With the Annual Alumnae Reunion Lunch still fresh in my memory, though, I want to focus on the other side of the equation and consider the gifts that friendships, especially lifelong friendships, bring.  The din of talk and laughter in the Dining Room on Reunion Day, Saturday 26 January, spoke volumes (literally, one might say) for the wonderful gift of friendship.  Dozens of women, some regular attenders, others first-timers or decade specials, converged at school to reconnect and reminisce.  They came from all over the country (as they always do) to be there.  Some, who left school perhaps sixty years ago, were given lifts.  Some, from far-flung places, were offered space in spare rooms and on sofa beds so that they could make a weekend of it.  All were drawn by the power of friendship –  the bonds that begin in childhood and are forged in the vivid milieux of our schooldays.   The years peeled away as memories (of misdemeanours, as often as not) and jokes were aired and traded, and stories ripened by years of retelling, like vintage wines.

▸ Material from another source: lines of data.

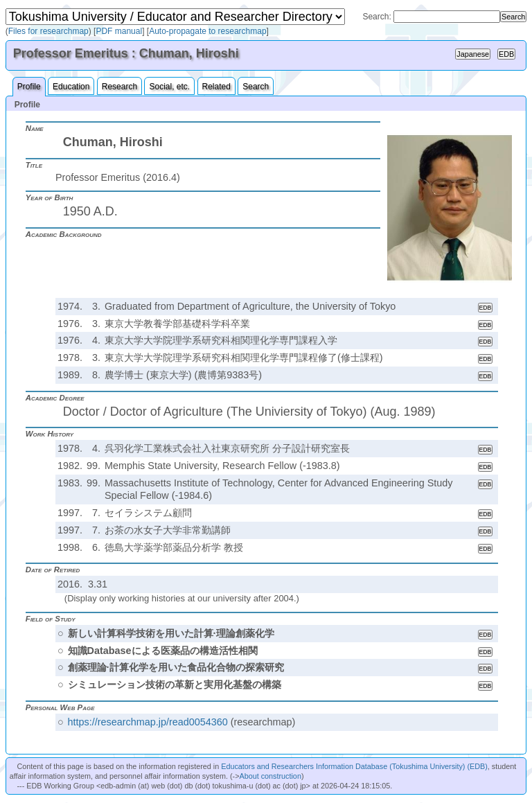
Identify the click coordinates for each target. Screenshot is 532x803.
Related (216, 87)
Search (256, 87)
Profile (29, 87)
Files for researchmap (48, 31)
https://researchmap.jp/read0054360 (148, 722)
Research (119, 87)
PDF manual (118, 31)
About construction (269, 776)
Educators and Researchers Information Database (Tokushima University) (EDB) (354, 766)
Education (71, 87)
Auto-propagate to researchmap (207, 31)
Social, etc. (169, 87)
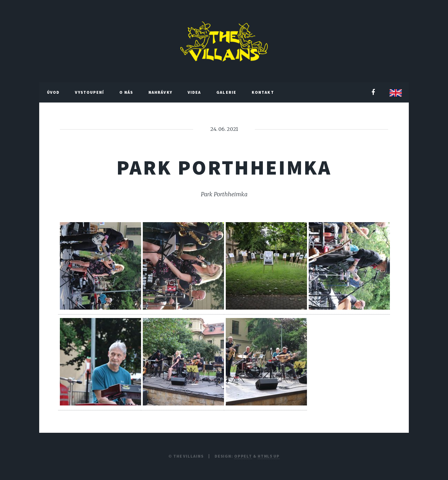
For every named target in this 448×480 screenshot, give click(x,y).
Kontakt (263, 92)
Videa (194, 92)
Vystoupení (89, 92)
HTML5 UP (268, 456)
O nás (126, 92)
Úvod (53, 92)
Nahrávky (160, 92)
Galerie (226, 92)
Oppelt (243, 456)
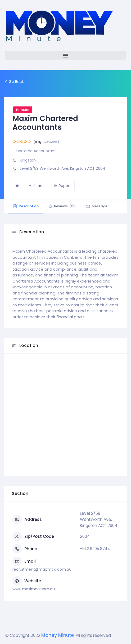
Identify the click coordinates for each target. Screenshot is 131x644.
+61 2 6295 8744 (95, 549)
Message (100, 206)
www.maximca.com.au (34, 589)
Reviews (64, 206)
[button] (65, 55)
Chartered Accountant (35, 151)
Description (26, 206)
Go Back (14, 82)
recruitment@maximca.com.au (42, 569)
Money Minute (57, 635)
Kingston (28, 160)
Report (62, 186)
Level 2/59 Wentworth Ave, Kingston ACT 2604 (62, 168)
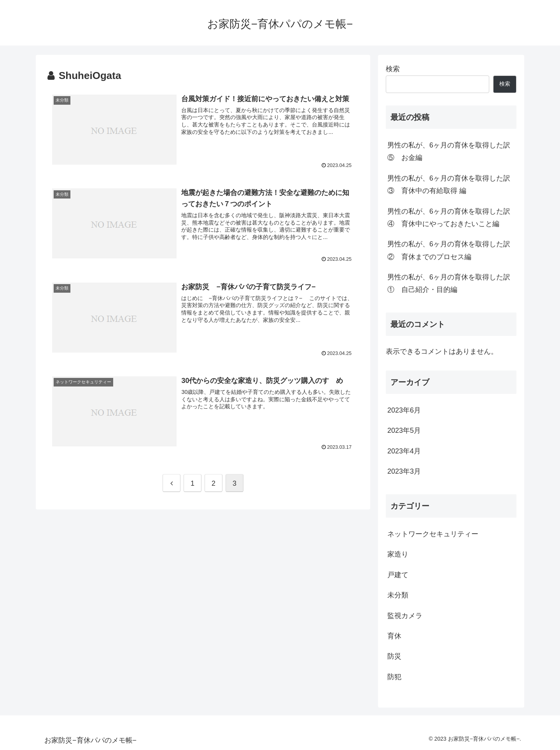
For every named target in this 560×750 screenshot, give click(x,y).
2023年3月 (404, 471)
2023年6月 (404, 410)
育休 (394, 636)
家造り (398, 554)
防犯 (394, 677)
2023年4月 (404, 451)
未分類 (398, 595)
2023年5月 (404, 430)
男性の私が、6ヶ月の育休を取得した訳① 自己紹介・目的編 (449, 283)
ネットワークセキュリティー (433, 534)
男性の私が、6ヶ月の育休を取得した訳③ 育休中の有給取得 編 (449, 184)
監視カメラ (405, 616)
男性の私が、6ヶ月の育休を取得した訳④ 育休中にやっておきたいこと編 (449, 218)
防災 (394, 656)
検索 (393, 69)
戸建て (398, 575)
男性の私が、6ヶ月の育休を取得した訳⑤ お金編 (449, 151)
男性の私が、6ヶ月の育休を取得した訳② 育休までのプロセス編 (449, 250)
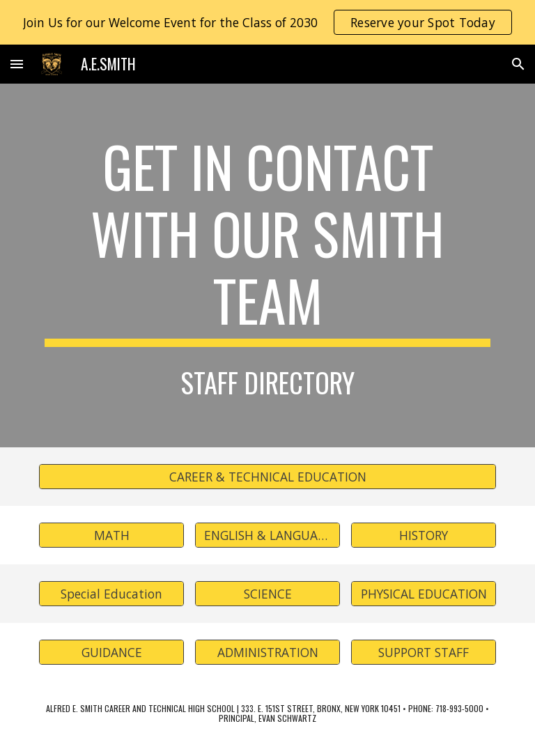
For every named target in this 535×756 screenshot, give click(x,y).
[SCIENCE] (267, 593)
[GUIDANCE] (111, 651)
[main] (267, 240)
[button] (17, 63)
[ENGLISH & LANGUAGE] (267, 534)
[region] (268, 22)
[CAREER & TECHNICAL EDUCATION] (267, 476)
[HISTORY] (423, 534)
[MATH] (111, 534)
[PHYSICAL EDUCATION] (423, 593)
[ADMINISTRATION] (267, 651)
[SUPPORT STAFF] (423, 651)
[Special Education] (111, 593)
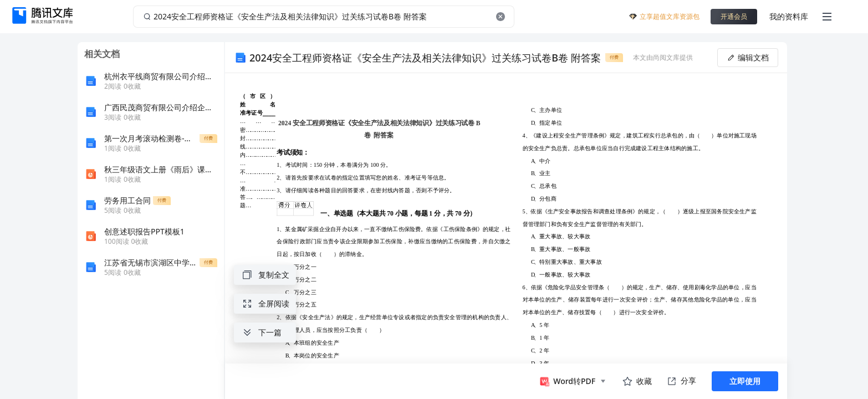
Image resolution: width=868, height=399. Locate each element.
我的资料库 (789, 16)
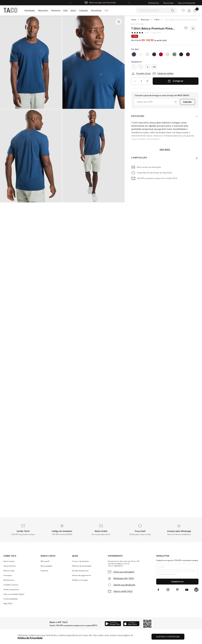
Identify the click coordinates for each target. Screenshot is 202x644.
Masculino (145, 20)
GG (154, 67)
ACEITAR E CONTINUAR (168, 636)
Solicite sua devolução (124, 585)
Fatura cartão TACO (123, 591)
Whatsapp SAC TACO (124, 578)
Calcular (188, 102)
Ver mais (165, 149)
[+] (147, 81)
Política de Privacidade (30, 638)
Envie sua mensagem (124, 572)
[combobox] (156, 10)
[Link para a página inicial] (134, 20)
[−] (135, 81)
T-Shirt (157, 20)
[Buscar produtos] (173, 10)
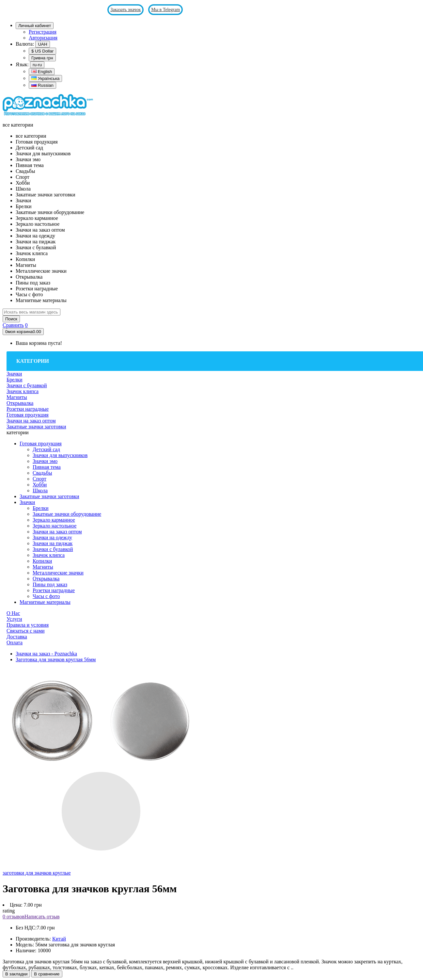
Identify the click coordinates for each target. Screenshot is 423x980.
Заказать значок (125, 10)
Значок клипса (49, 555)
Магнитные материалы (45, 602)
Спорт (40, 479)
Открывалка (46, 579)
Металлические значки (58, 573)
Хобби (40, 485)
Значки (27, 502)
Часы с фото (46, 596)
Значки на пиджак (53, 543)
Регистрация (42, 32)
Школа (40, 490)
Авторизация (43, 38)
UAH (42, 44)
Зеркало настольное (54, 526)
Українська (45, 78)
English (42, 72)
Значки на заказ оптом (57, 531)
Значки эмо (45, 461)
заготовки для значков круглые (37, 873)
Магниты (43, 567)
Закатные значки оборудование (67, 514)
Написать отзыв (42, 916)
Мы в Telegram (165, 10)
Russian (42, 85)
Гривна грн (42, 58)
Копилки (42, 561)
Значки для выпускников (60, 455)
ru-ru (37, 65)
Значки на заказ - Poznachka (46, 654)
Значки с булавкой (53, 549)
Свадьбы (42, 473)
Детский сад (46, 449)
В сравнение (46, 974)
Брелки (41, 508)
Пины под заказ (50, 584)
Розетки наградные (54, 590)
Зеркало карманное (54, 520)
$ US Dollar (42, 51)
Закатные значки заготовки (49, 496)
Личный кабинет (35, 25)
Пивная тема (46, 467)
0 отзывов (13, 916)
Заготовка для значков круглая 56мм (56, 659)
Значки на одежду (52, 537)
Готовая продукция (40, 444)
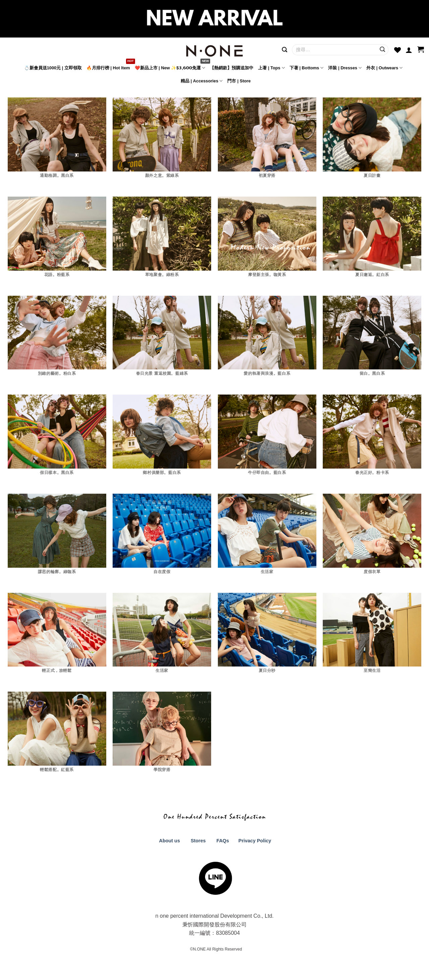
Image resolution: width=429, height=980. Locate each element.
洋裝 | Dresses (345, 68)
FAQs (223, 841)
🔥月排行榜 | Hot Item (108, 68)
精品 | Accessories (202, 81)
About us (169, 841)
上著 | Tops (271, 68)
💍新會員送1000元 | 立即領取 (53, 68)
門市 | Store (239, 81)
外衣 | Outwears (384, 68)
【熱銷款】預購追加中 (231, 68)
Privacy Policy (254, 841)
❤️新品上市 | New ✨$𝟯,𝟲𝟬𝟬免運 (170, 68)
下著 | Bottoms (307, 68)
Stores (198, 841)
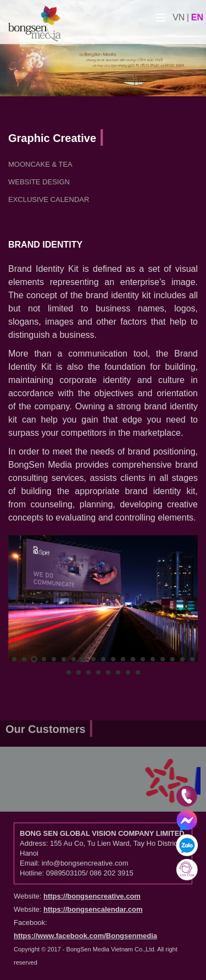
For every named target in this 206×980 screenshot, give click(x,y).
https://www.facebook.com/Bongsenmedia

The Ancient Greeks, whose subtlety of thought in such matters has not persisted into modern times, recognised friendship as a form of love and called it  philia – a love based on shared goodwill.  The inherently reciprocal nature of philia – in contrast to other forms of love, such as passion, which can be one-sided – marks out the root of its special character.   It is never asymmetrical or based on power, even if one friend becomes richer or more successful than the other.  I believe that the essentially equal and reciprocal nature of true friendship is vitally important to young women as they leave school to enter a competitive and often unforgiving world where disinterested support can be hard to find.

Friendship comes at a price, though, both in effort and in forbearance.  Gaining the full benefits involves taking the long view to surmount bumps in the road of relationships.  It entails looking beyond the superficial transactionalism of social media likes to a deeper mutual regard.  It means not sweating the small stuff.  There may be differences of opinion.  Ride them out. There may be quarrels.  Patch them up.  You may feel you are drifting further and further apart.  Travel further.  Make the effort to bridge the gap – going to your School Reunion is a great way to do this!

The push-me-pull-you dynamic of friendship will surely even out across shared lifetimes.   Your A Level results were better than mine, I’m now getting paid more than you.  I help you today with a work experience opportunity for your daughter.  You gave me a helping hand with a loan for my start-up when I was made redundant ten years ago.  We both visit Janet, whom we met when she joined the School in Year 4, because she is having a hard time with her ill partner.

Elizabeth Jennings, a poet and practitioner of friendship, summed it up exactly when she wrote:

Two people, yes, two lasting friends.
The giving comes, the taking ends
There is no measure for such things.
For this all Nature slows and sings.

This is the sort of friendship I see in evidence every year at our Reunion and it is one of the reasons that the event has an energy and an atmosphere about it that is unmistakable.  This is the sort of friendship I wish for, for all the girls whose start in life is spent at Northampton High – the Alumnae of the future.  To whom I conclude by saying – don’t measure it, just treasure it.